The truth is, Sigbjørn knew very early on that there was strange about his daughter, and he would tell that to anyone who would listen. “Can’t trust her.” He would grumble, “There’s something off about that girl.” For one, there was always that look in the girl’s eyes that made him uncomfortable. That look that said she knew more than everyone else in the room. Not many people were comfortable looking her in the eyes for very long. Not that many were given the chance to. Tavi mostly kept to herself. The girl made no friends at school, in fact most her classmates barely even knew she was there, and when she finally left forever, hardly anyone noticed at all.
In hindsight, it’s not really that surprising that Tavi left home. She wasn’t exactly an orphan, but she didn’t exactly have any parents either. She spent most his time outdoors anyway, playing in backalleys, climbing trees or fences into other people’s yards. Looking back it does seem like she had spent her whole life preparing to be on her own – but it was that day that finally sent her through the door for good.
Sigbjørn had come home in one of his rages, and caught the girl asleep on the floor. The girl was not prepared for Sigbjørn that day, and he beat her bloody. Broken bones, bloodied face. He kicked and threw her, broke chairs onto the poor girl, and yet not once did she make a sound. She just looked up at the glowering man. “Say something, damn you!” Sigbjørn shouted at her. “Stop looking at me!” The girl’s silence fueled her father’s violence to near delirium, until finally the drunk ran out of steam, passing out on the floor. When he woke, the girl was gone. She had limped out the door and didn’t look back.

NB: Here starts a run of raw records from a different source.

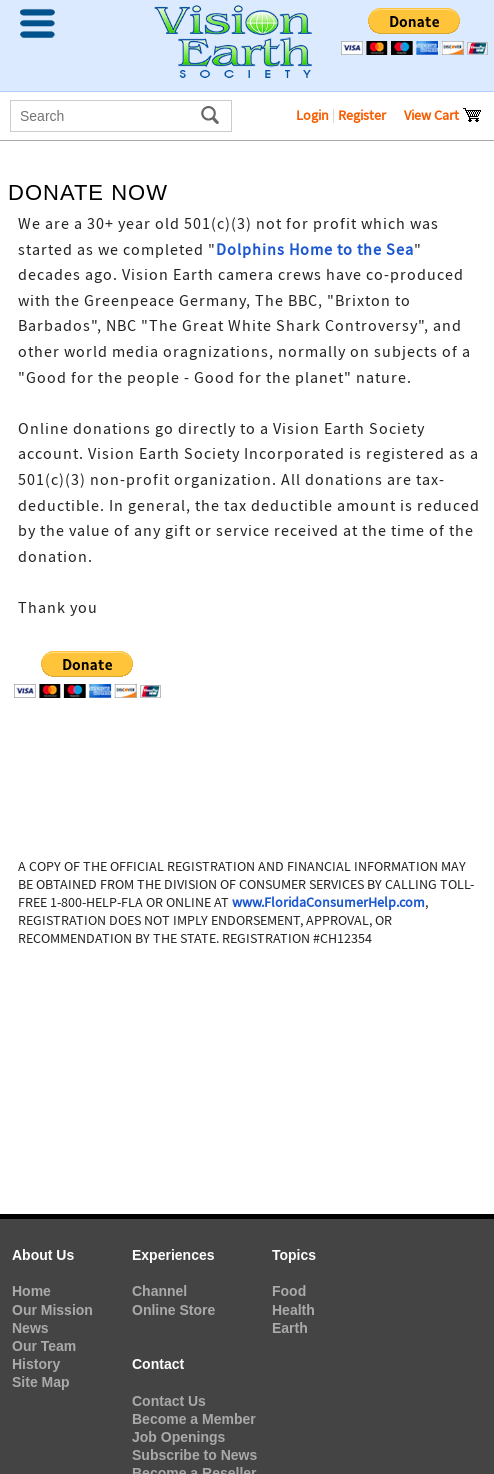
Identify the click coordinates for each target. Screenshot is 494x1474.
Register (362, 115)
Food (289, 1291)
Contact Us (169, 1401)
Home (31, 1291)
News (30, 1328)
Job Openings (178, 1437)
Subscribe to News (194, 1455)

Three years later she returned to that house one final time. She was on the cusp of her first change. The burgeoning wolf instincts in her went to the nearest familiar place. She lay on the floor, wracked with pain from fangs and fur growing in, her spirit half finally bursting free from the shackles of her human skin. She was writhing in pain when her father came home. Drunk as always. Only this time, she was the one in a rage. When she came to, his blood was everywhere, and the taste of his flesh was on her tongue. What bolted out the door was not a young girl who had killed her father, but a wolf who had finally had its revenge.